ACE inhibitors inhibit the actions of angiotensin converting enzyme (ACE), thereby lowering the production of angiotensin II and decreasing the breakdown of bradykinin. The decrease in angiotensin II results in relaxation of arteriole smooth muscle leading to a decrease in total peripheral resistance, reducing blood pressure as the blood is pumped through widened vessels. Its effect on bradykinin is responsible for the dry cough side effect.

Ramipril, a prodrug or precursor drug, is converted to the active metabolite ramiprilat by carboxylesterase 1. Ramiprilat is mostly excreted by the kidneys. Its half-life is variable (3–16 hours), and is prolonged by heart and liver failure, as well as kidney failure. Peak effect occurs between 3 and 6 hours after dosing, with approximately 50% of this effect retained after 24 hours.

==Synthesis==
The penultimate step in the synthesis of ramipril combines an alanine derivative with a (S,S,S)-2-azabicyclo-[3.3.0]-octane-3-carboxylic acid protected as its benzyl ester. In the original patented route, these components were obtained by a multi-step process.

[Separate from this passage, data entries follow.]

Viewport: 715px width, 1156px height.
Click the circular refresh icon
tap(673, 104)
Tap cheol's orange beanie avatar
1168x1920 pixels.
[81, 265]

The acid chloride forms an amide bond with the amino group of the pyrrolidine ring in the presence of triethylamine and ramipril is the product after the benzyl ester has been removed by hydrogenation.

==Society and culture==
===US patent===
The compound was protected by a patent which was assigned to the German pharmaceutical company Hoechst AG (since merged into Aventis) on 29 October 1991. The patent was scheduled to expire on 29 October 2008. On 11 September 2007, in an appeal by the Indian company Lupin Ltd., the United States Court of Appeals for the Federal Circuit reversed a district court trial verdict and found that Aventis's patent on ramipril was invalid for "obviousness", opening this drug to generic manufacturers.

===Brand names===

Brand names for Ramipril
| Brand Name | Country/Region | Marketer/Manufacturer |
| Altace | Canada | Sanofi |
| United States | King Pharmaceuticals |
| Ampril | Slovenia | Krka |
| Cardace | India |  |
| Corpril | Hungary | Cemelog-BRS |
| Endpril | Myanmar |  |
| Novapril | Ghana | Pharmanova |
| Odipril | India |  |
| Piramil | Serbia | Hemofarm |
| Prilace | Australia | Arrow Pharmaceuticals |
| Prilinda | Serbia | Hemofarm |
| Ramace | Bangladesh | Novartis, Opsonin Pharma Limited |
| Ramipro | Philippines | Westfield Pharma |
| Ramipril | Canada | Pharmascience |
| Israel | Teva |
| Poland | Lek |
| Ramistar | India |  |
| Ramitens |  | PharmaSwiss |
| Triatec | Italy | Sanofi |
United States
| Tritace | Israel |
UK
| Zigpril | India |  |
| Zorem |  |

==Research==
The 2001 Heart Outcomes and Prevention Evaluation trial seemed to show ramipril possessed cardioprotective qualities which extended beyond its qualities as an antihypertensive. However, the trial and the interpretation of its results have been criticised.

The Acute Infarction Ramipril Efficacy (AIRE) trial showed a 27% reduction in mortality for patients receiving ramipril for chronic heart failure following a myocardial infarction.

Ramipril was found to have similar results as telmisartan, an angiotensin II receptor blocker.